Data supplied:
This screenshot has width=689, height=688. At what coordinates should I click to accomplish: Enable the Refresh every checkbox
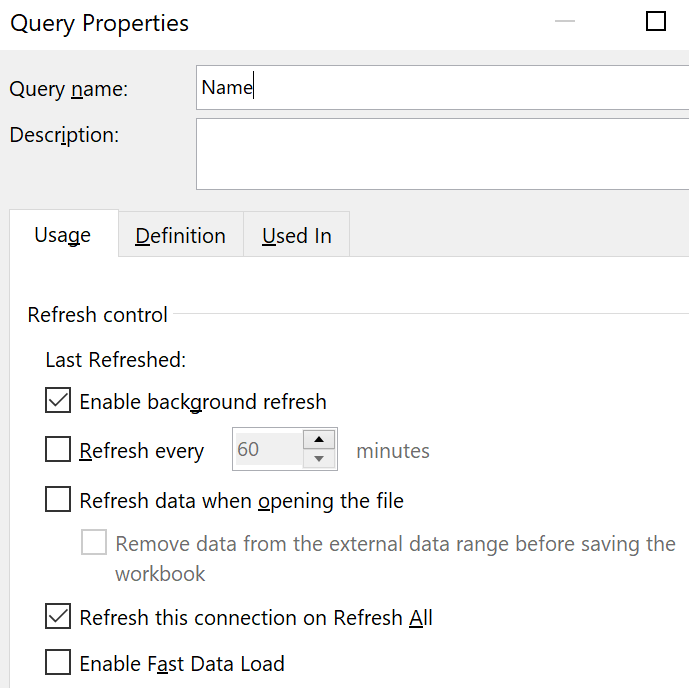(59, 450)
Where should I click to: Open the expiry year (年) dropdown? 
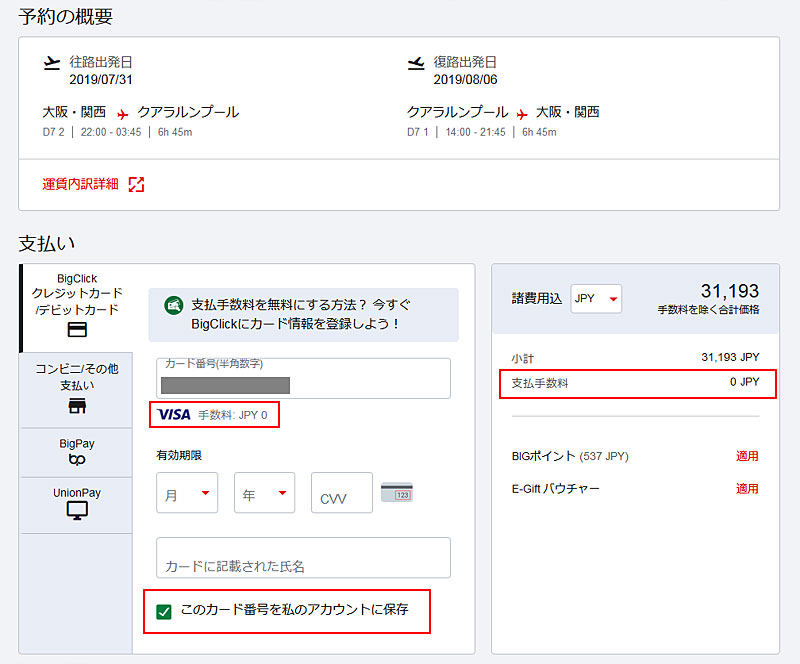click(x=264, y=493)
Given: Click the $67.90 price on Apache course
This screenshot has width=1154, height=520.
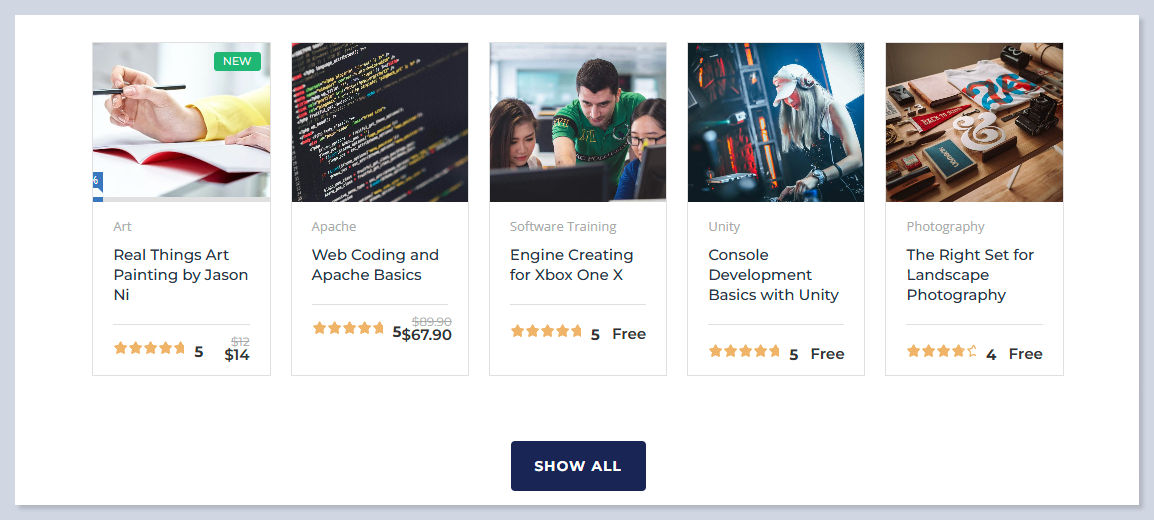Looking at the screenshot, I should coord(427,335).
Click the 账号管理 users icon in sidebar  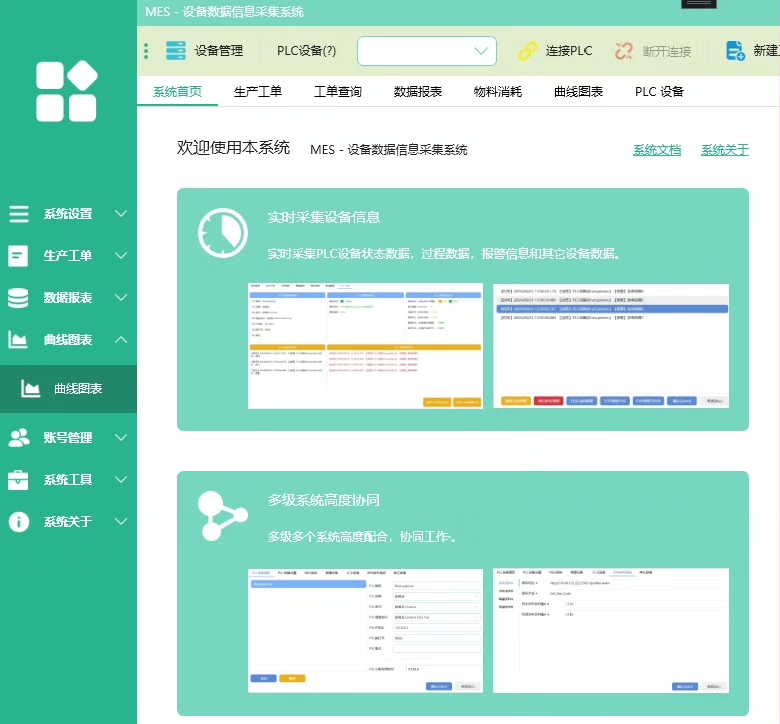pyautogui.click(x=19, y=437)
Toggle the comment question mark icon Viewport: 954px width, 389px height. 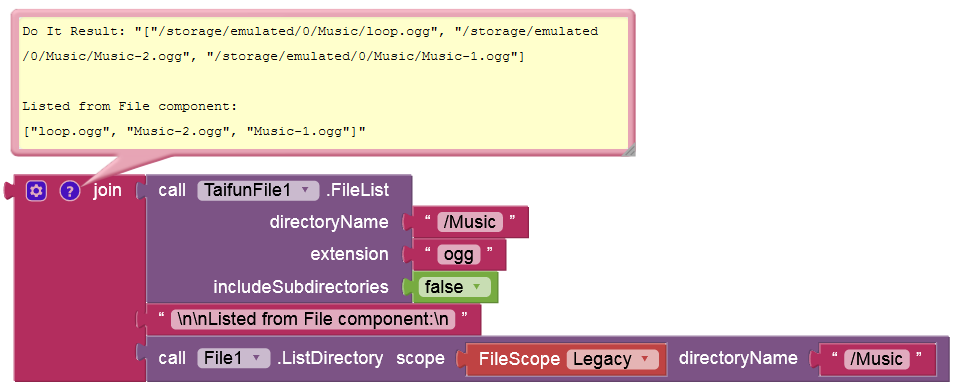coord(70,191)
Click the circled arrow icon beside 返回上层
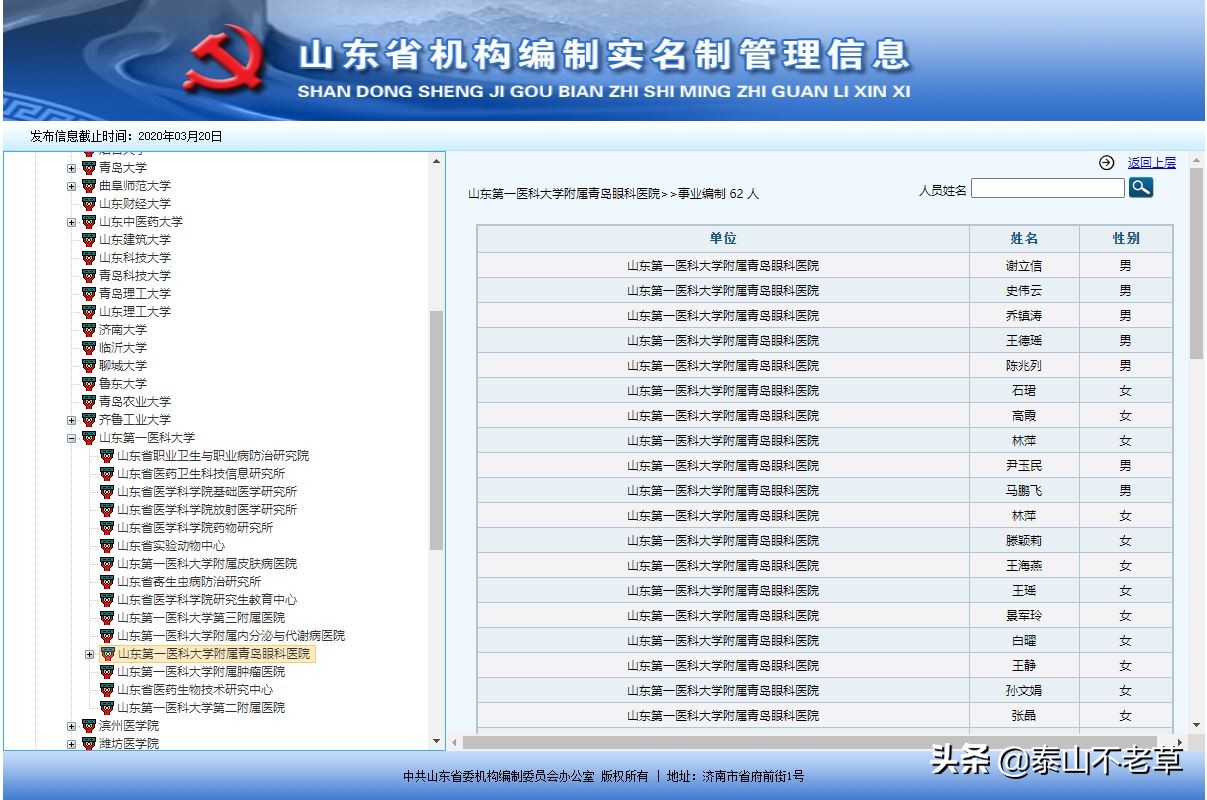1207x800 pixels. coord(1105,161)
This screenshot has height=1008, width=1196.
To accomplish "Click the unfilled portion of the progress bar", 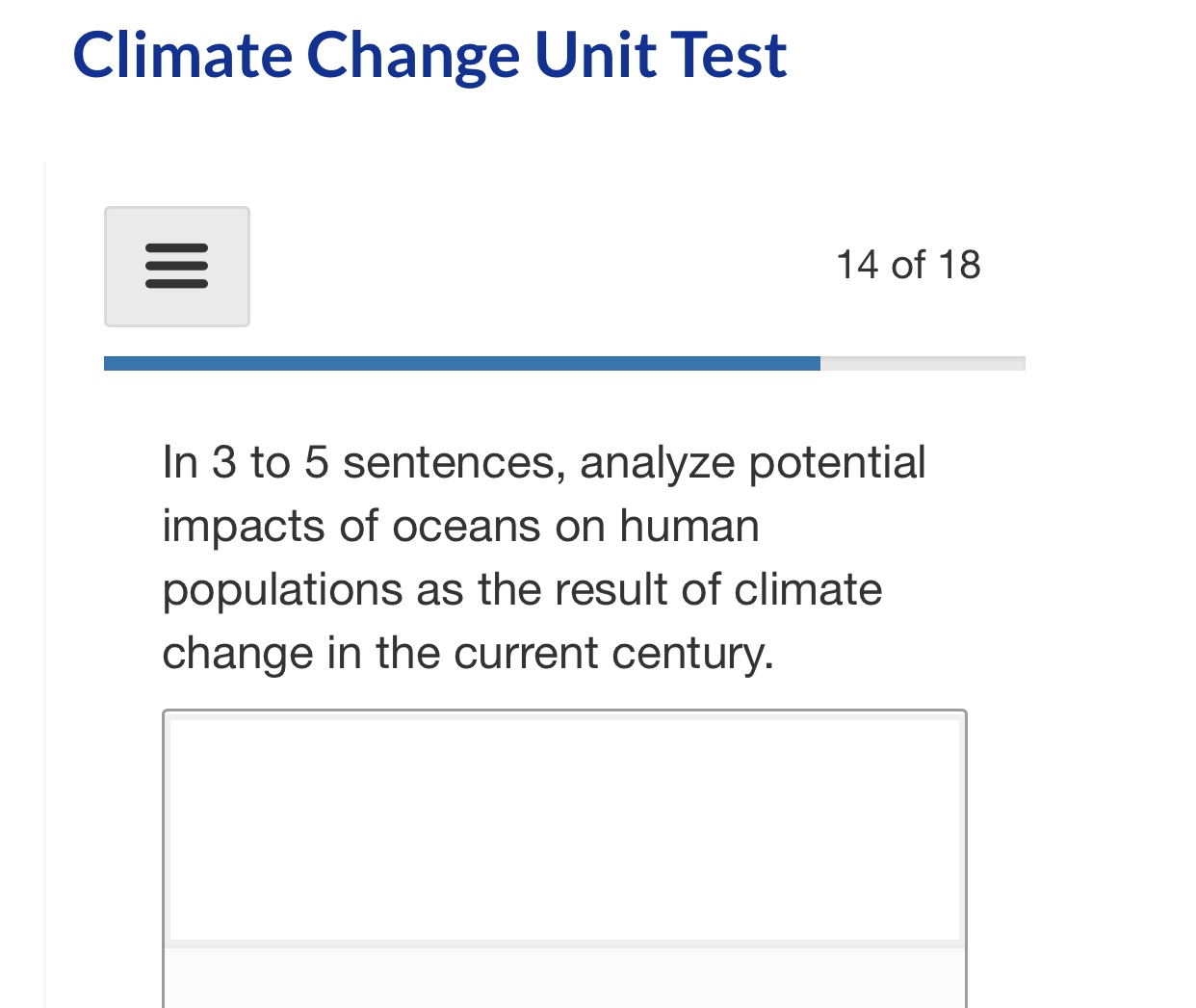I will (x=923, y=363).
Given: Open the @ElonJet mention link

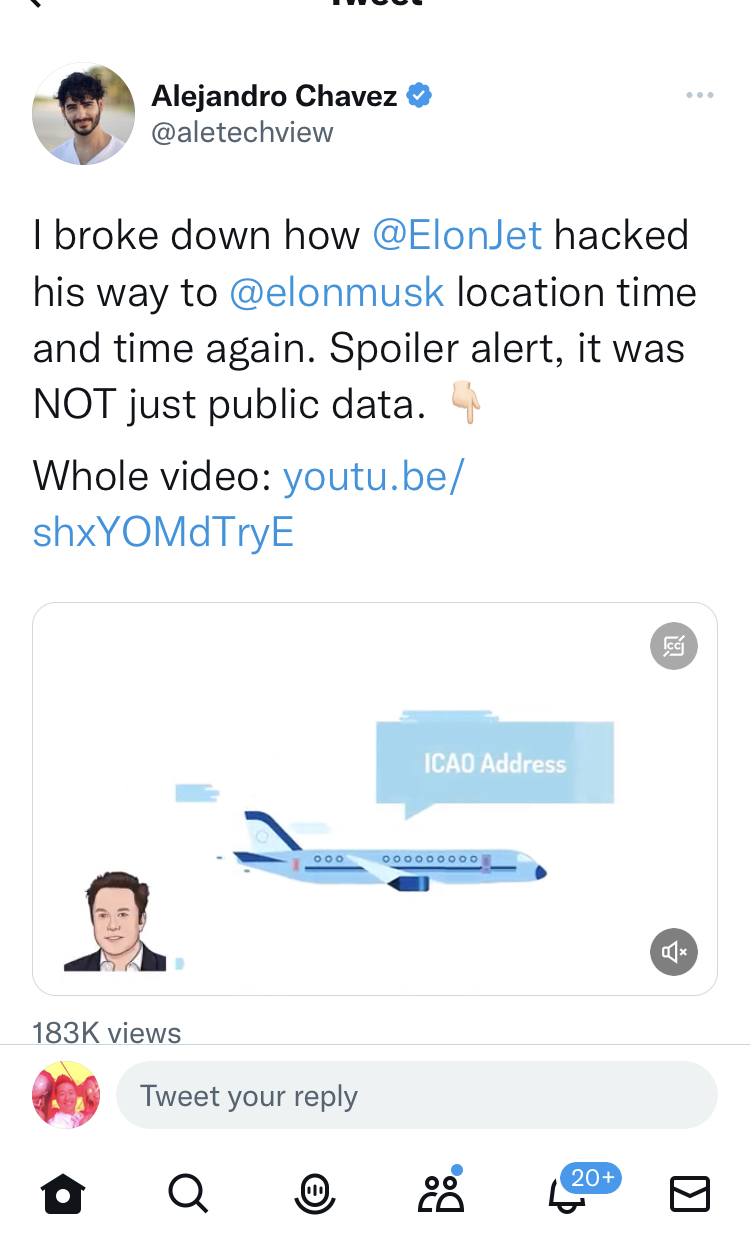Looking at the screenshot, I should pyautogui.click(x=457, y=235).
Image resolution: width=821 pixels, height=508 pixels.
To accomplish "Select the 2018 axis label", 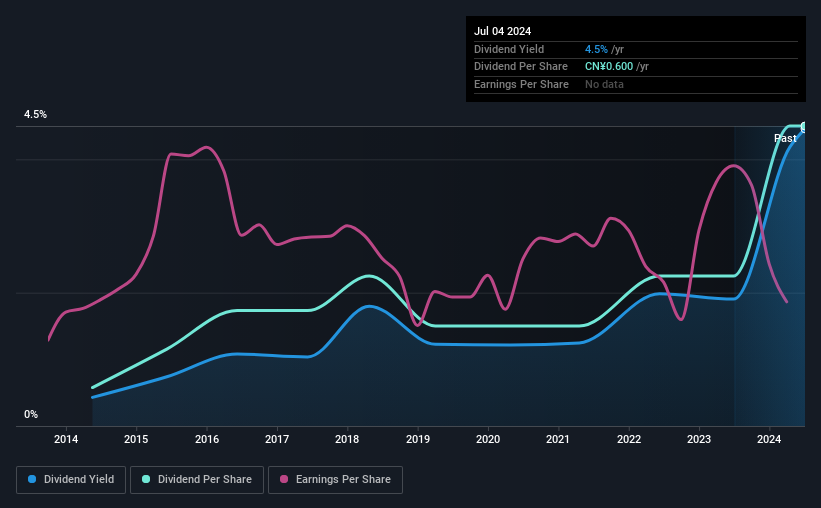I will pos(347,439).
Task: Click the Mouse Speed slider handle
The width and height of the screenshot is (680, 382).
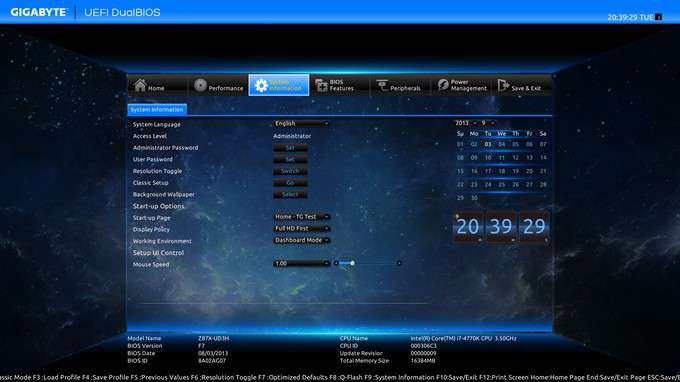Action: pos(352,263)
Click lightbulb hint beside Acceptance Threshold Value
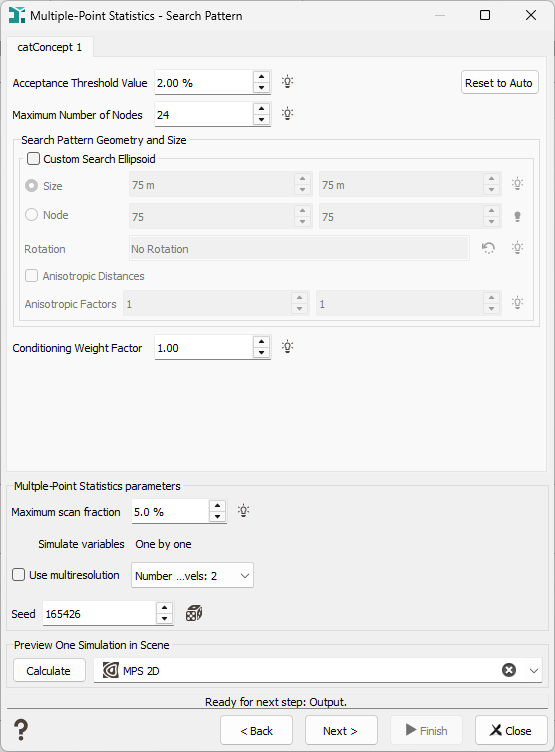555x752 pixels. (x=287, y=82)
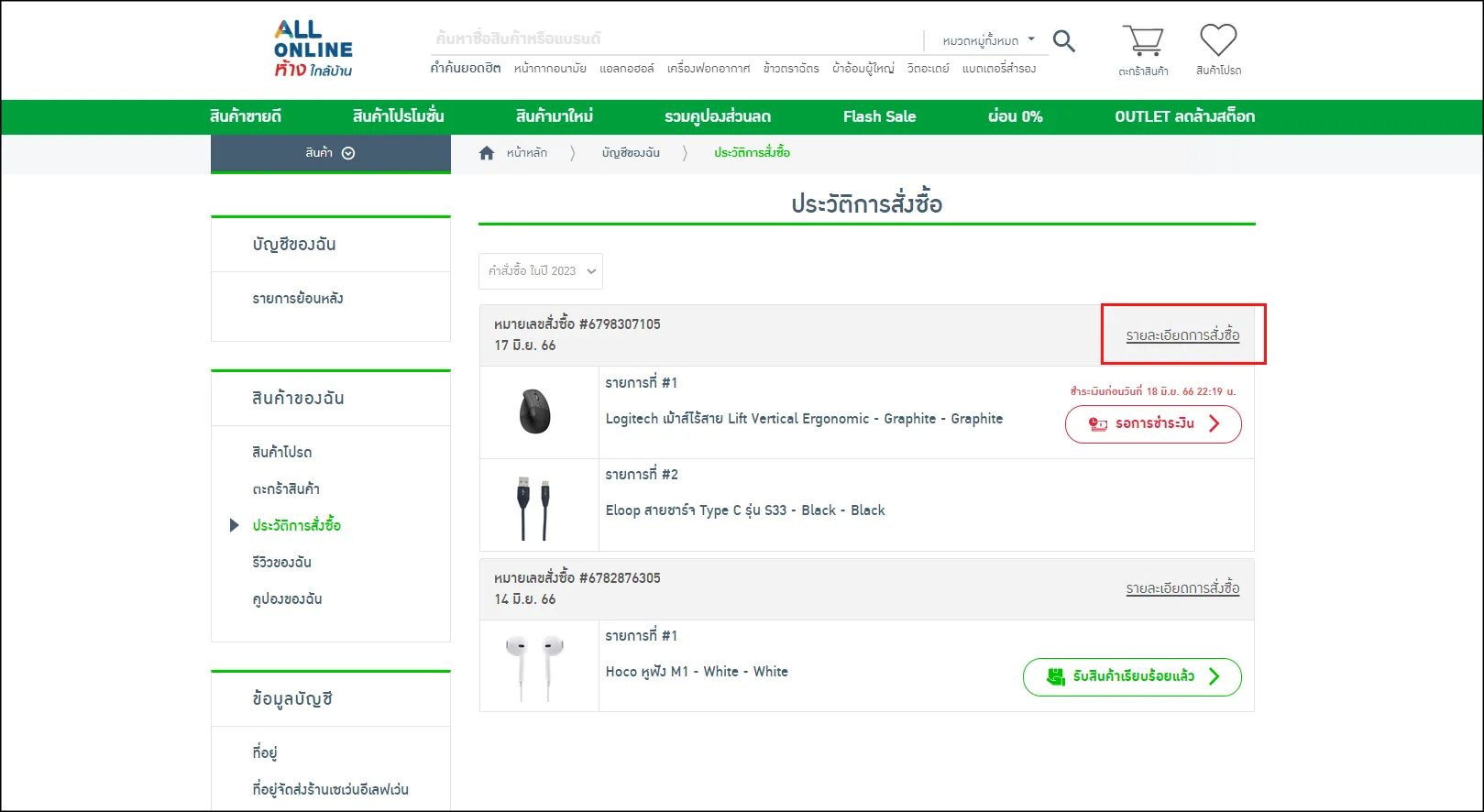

Task goal:
From the line containing "The width and" to the final line above, both included, transcribe every line exactly and leave all pictures out.

Answer to this problem:
The width and height of the screenshot is (680, 382).
Action: pos(352,263)
Click lightbulb hint beside Acceptance Threshold Value
555x752 pixels. (x=287, y=82)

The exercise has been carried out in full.